Director: Tim Burton

Like Scorsese and DeNiro, the Coens and Clooney, the pairing of Tim Burton and Johnny Depp represents a perfect matching of sensibilities. Sleepy Hollow is engineered so that both of them are playing directly to their strengths. Burton loves to create twisted, gothic worlds of abandoned windmills and pumpkin-headed scarecrows, and there is no one more qualified than Depp to conjure up the equally fractured personalities that inhabit them. Sleepy Hollow is the third of what, after 2010’s Alice in Wonderland, will be eight joint ventures for the pair of them.

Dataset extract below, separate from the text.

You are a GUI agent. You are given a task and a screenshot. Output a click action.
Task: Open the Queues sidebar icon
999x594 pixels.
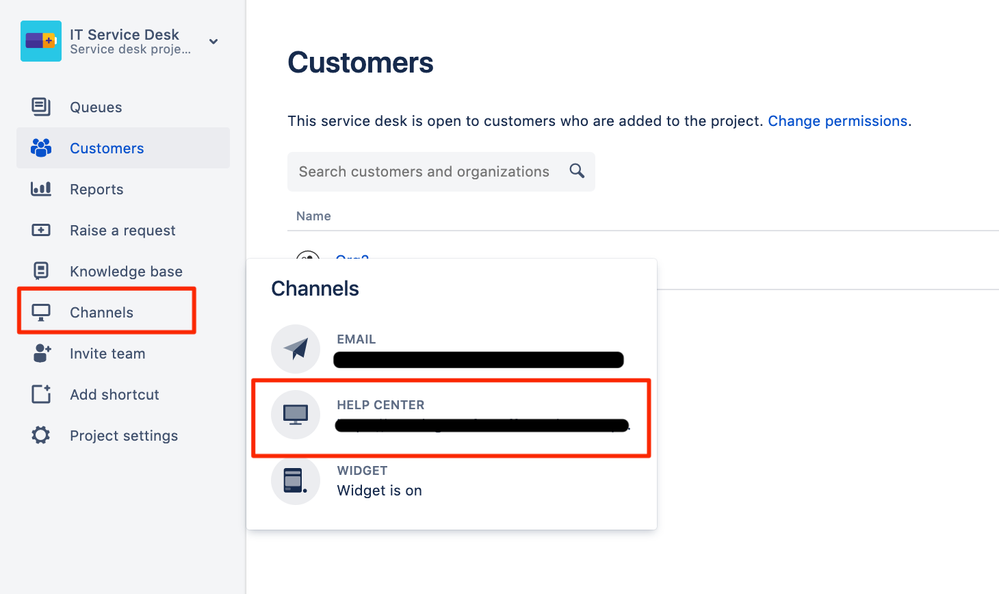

Like their first collaboration, 1990’s brilliant Edward Scissorhands — and like fellow 1999 honoree American BeautySleepy Hollow is an examination and condemnation of the suburbs. Poking beneath the seams of the idyllic countryside (which, to be fair, never looks quite that idyllic through Burton’s lens, as there’s a permanent gloom and fog that’s a stark contrast to Scissorhands‘ bright palette), he finds horrors far worse than the street thugs of the city: a ruling cabal of unstoppable men (whom Burton calls the “Dutch Masters”), materialistic and status-seeking women, and, only slightly less scary, a reanimated, decapitated Hessian who preys on the town’s residents.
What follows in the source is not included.